→ EXERCISE INSTRUCTIONS
The answer should be a single number: how many lines of the entries below hold the word "agent".

→ DATASET EXCERPTS
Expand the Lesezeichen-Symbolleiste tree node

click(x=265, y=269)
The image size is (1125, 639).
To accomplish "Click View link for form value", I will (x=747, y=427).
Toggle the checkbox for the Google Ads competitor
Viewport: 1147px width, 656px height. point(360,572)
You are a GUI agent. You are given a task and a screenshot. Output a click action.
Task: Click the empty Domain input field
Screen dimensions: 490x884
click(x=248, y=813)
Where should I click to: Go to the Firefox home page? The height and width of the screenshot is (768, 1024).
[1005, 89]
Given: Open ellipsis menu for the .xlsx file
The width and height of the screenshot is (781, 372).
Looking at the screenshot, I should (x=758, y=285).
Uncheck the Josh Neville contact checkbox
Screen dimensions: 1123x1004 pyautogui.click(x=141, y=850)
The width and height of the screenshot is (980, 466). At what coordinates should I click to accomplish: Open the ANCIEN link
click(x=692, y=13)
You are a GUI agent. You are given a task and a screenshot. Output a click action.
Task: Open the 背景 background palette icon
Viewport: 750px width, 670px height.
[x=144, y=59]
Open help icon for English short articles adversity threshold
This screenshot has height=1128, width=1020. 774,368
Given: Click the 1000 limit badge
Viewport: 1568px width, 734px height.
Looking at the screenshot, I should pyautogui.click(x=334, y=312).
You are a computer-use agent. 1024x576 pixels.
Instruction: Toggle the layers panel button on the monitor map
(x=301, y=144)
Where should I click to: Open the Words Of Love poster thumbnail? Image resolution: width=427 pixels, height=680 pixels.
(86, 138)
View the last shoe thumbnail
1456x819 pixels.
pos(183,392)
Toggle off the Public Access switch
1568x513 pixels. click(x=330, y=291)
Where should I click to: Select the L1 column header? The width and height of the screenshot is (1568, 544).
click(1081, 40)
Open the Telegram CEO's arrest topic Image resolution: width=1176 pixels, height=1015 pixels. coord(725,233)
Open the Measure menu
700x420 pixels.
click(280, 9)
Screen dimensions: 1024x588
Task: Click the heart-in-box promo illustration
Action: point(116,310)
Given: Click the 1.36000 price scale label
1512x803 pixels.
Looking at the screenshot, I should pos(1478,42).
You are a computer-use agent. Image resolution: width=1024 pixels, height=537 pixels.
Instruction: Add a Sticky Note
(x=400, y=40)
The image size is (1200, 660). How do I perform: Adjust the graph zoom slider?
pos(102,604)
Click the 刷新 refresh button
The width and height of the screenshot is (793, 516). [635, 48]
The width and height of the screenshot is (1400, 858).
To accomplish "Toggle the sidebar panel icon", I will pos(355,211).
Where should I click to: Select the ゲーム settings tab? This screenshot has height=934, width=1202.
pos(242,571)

→ TASK RESULT
4